Task directions
Output exactly the lines that run from the top of the entries to the line holding "Mount Pleasant Substation", including both of those lines.

Record excerpts

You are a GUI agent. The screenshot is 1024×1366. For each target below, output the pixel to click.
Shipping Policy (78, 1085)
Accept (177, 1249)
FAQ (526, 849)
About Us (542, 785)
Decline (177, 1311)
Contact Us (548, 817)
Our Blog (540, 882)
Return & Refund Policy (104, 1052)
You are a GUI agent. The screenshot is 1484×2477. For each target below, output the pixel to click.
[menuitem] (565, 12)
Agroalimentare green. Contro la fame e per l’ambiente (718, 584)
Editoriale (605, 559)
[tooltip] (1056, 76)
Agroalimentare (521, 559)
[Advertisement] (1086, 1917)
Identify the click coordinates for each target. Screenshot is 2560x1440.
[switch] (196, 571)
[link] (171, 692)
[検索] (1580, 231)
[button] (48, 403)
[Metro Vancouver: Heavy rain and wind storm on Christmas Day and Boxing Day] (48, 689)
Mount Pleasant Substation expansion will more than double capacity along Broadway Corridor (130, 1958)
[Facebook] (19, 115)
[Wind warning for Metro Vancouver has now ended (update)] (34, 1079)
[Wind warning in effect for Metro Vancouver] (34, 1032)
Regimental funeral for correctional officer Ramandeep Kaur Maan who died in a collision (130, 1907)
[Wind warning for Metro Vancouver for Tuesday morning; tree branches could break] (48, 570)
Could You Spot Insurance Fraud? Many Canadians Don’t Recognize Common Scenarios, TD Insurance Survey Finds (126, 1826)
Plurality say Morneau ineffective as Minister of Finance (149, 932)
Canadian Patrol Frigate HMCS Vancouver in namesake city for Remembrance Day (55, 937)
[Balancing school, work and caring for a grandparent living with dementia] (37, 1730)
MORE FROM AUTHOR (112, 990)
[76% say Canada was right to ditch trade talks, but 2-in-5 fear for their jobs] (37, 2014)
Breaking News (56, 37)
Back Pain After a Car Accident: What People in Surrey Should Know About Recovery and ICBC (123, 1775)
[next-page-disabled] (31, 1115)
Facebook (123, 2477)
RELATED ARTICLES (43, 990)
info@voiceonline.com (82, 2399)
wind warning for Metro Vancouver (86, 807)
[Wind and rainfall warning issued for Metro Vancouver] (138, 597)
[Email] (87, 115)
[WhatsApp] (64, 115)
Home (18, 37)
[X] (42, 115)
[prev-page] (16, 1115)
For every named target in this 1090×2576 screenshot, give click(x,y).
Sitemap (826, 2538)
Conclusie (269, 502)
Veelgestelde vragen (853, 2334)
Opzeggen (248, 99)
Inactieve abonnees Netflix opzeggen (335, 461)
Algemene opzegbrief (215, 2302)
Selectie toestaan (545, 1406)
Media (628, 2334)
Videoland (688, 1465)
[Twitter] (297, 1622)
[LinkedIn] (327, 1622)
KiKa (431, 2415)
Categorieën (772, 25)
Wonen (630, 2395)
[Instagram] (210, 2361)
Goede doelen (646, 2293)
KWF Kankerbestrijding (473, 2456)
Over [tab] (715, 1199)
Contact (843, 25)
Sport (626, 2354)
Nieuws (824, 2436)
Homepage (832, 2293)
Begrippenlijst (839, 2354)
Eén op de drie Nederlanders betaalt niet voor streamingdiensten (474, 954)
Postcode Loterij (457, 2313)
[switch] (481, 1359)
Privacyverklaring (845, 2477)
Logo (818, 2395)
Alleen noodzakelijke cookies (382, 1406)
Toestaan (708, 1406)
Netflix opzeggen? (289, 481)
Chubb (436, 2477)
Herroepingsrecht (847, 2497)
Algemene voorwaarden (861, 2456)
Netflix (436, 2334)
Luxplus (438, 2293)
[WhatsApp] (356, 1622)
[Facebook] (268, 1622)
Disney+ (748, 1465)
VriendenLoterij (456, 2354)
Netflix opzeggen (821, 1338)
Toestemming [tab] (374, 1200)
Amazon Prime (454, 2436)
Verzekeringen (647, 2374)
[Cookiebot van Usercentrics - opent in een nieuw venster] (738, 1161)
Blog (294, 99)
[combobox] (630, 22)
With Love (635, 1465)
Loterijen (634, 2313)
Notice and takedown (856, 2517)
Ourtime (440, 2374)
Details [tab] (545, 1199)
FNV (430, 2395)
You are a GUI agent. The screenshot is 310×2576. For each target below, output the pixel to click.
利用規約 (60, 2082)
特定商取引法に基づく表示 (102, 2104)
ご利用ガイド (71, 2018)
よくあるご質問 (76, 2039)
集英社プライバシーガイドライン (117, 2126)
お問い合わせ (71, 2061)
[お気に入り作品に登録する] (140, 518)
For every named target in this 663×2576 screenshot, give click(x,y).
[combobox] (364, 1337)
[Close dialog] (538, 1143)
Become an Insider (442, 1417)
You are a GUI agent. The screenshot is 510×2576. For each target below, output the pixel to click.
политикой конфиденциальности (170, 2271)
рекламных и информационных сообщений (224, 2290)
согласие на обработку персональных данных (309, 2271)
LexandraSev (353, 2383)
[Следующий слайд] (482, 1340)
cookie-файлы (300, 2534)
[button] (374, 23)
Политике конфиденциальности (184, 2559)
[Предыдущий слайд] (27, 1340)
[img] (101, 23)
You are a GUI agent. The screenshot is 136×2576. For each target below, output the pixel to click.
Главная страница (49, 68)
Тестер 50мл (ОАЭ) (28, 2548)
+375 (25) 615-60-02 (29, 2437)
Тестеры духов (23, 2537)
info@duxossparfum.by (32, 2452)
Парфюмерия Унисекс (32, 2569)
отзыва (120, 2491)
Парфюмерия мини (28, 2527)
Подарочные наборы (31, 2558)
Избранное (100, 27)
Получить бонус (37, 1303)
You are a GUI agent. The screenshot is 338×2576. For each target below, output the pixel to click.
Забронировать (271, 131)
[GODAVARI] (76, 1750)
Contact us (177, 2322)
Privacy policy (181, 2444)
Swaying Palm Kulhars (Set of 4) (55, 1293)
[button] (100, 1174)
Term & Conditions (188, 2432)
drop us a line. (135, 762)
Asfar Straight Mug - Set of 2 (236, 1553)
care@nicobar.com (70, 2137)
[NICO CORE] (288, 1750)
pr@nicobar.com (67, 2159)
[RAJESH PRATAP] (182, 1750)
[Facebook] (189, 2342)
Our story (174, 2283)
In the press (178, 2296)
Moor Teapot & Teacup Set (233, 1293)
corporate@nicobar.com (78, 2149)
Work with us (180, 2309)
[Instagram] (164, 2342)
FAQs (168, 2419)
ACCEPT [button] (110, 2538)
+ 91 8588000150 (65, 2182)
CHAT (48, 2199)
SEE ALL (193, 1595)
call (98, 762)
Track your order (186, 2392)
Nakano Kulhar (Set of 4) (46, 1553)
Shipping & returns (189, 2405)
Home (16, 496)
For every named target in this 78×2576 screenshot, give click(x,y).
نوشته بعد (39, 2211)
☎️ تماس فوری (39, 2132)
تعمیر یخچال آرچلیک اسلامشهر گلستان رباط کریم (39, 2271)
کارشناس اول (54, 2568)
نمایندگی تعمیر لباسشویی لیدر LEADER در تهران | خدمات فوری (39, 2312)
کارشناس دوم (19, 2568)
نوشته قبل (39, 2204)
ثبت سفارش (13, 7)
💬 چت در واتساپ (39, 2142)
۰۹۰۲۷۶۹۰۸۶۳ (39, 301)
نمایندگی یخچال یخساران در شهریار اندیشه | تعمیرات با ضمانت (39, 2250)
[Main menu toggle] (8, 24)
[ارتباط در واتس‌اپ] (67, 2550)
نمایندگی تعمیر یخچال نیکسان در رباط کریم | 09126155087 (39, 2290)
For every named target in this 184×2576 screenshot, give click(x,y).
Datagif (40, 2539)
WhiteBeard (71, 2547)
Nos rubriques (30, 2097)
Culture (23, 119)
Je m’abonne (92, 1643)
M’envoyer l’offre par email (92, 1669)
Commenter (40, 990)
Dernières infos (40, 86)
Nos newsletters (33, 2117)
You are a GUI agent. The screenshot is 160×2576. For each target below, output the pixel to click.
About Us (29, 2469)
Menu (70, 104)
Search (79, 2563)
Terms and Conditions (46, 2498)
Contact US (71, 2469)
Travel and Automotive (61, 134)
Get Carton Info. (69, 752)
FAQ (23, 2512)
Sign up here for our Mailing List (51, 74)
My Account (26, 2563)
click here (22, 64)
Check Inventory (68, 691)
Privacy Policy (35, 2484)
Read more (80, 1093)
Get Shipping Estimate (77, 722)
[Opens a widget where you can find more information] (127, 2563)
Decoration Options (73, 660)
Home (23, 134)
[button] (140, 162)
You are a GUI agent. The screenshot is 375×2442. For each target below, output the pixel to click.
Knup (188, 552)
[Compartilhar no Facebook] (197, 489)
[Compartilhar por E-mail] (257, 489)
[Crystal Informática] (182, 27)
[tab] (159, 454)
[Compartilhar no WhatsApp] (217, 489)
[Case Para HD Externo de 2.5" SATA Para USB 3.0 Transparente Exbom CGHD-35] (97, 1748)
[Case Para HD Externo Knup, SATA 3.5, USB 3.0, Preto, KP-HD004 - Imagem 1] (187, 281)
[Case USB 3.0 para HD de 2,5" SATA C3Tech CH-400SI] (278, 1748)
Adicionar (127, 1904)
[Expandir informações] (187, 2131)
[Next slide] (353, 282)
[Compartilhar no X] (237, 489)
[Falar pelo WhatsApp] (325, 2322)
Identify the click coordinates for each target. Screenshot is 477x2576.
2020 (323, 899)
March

Output of the exercise
You are a GUI agent. The screenshot is 1024×1366. For each target below, output the pixel to click.
Shipping Policy (78, 1085)
Accept (177, 1249)
FAQ (526, 849)
About Us (542, 785)
Decline (177, 1311)
Contact Us (548, 817)
Our Blog (540, 882)
Return & Refund Policy (104, 1052)
You are a GUI agent. The screenshot is 1484×2477. For each target below, output the pixel to click.
[menuitem] (565, 12)
Agroalimentare green. Contro la fame e per l’ambiente (718, 584)
Editoriale (605, 559)
[tooltip] (1056, 76)
Agroalimentare (521, 559)
[Advertisement] (1086, 1917)
Identify the click coordinates for each target. Screenshot is 2560x1440.
[switch] (196, 571)
[link] (171, 692)
[検索] (1580, 231)
[button] (48, 403)
[Metro Vancouver: Heavy rain and wind storm on Christmas Day and Boxing Day] (48, 689)
Mount Pleasant Substation expansion will more than double capacity along Broadway Corridor (130, 1958)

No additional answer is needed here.